_REQUIRED WORK_.
Below are the records; count the lines in which "label" occurs and report only that number.

(Stored items)
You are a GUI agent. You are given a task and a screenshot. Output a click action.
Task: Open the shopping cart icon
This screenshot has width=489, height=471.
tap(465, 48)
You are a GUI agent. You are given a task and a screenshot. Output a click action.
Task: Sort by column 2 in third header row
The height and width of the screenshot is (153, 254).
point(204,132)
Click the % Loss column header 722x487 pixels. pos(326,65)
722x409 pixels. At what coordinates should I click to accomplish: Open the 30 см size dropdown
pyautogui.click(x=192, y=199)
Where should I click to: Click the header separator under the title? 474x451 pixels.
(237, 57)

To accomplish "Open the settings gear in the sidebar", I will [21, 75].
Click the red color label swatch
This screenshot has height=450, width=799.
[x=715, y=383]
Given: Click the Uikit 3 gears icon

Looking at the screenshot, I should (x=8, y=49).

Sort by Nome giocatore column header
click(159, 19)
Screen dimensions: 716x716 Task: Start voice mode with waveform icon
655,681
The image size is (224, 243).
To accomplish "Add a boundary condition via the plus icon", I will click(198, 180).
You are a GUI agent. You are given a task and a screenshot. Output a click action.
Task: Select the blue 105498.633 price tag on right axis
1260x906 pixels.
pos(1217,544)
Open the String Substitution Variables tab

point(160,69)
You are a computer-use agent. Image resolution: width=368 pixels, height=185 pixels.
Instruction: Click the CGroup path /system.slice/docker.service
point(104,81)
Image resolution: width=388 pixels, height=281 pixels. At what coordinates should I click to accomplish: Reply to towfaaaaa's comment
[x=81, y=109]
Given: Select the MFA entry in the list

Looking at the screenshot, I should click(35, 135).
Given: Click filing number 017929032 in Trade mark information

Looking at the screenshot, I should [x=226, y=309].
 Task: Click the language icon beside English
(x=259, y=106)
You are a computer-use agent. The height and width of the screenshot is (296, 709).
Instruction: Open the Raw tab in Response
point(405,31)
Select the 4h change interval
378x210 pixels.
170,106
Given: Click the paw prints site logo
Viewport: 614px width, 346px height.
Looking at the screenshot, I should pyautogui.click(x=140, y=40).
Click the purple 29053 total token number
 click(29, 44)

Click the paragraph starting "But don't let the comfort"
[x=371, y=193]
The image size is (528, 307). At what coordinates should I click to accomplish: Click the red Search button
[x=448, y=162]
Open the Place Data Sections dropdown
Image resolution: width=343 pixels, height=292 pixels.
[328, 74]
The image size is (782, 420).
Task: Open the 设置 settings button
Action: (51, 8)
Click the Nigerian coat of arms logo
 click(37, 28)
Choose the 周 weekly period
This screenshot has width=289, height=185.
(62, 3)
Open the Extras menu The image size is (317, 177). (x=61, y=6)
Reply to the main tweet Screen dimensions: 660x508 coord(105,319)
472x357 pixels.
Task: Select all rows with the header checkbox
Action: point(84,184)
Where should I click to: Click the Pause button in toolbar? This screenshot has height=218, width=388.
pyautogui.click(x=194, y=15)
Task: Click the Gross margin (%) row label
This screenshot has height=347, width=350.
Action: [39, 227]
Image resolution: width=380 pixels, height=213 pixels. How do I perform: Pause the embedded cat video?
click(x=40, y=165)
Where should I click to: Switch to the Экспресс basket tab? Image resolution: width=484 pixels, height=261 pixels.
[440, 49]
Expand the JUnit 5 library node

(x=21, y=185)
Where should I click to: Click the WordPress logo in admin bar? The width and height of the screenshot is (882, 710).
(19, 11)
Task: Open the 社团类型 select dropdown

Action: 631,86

_EXPECTED ANSWER_.
2